# Task to complete
Write out every line below with no difference at all.

Top of Given information

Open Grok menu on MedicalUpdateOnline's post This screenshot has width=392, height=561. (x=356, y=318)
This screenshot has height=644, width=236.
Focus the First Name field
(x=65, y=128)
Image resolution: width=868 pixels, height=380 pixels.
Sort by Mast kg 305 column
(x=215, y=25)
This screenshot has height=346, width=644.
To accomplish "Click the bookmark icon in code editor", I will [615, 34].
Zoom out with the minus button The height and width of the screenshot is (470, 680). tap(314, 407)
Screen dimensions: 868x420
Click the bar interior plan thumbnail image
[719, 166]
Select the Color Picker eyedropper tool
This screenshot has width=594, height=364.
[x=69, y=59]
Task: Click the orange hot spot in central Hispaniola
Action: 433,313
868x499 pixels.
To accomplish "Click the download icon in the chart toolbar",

Bottom of Given information

# Answer below
Open Grok menu on MedicalUpdateOnline's post This screenshot has width=392, height=561. (x=356, y=318)
This screenshot has height=644, width=236.
Focus the First Name field
(x=65, y=128)
Image resolution: width=868 pixels, height=380 pixels.
Sort by Mast kg 305 column
(x=215, y=25)
This screenshot has height=346, width=644.
To accomplish "Click the bookmark icon in code editor", I will [615, 34].
Zoom out with the minus button The height and width of the screenshot is (470, 680). tap(314, 407)
Screen dimensions: 868x420
Click the bar interior plan thumbnail image
[719, 166]
Select the Color Picker eyedropper tool
This screenshot has width=594, height=364.
[x=69, y=59]
Task: Click the orange hot spot in central Hispaniola
Action: 433,313
868x499 pixels.
To accomplish "Click the download icon in the chart toolbar",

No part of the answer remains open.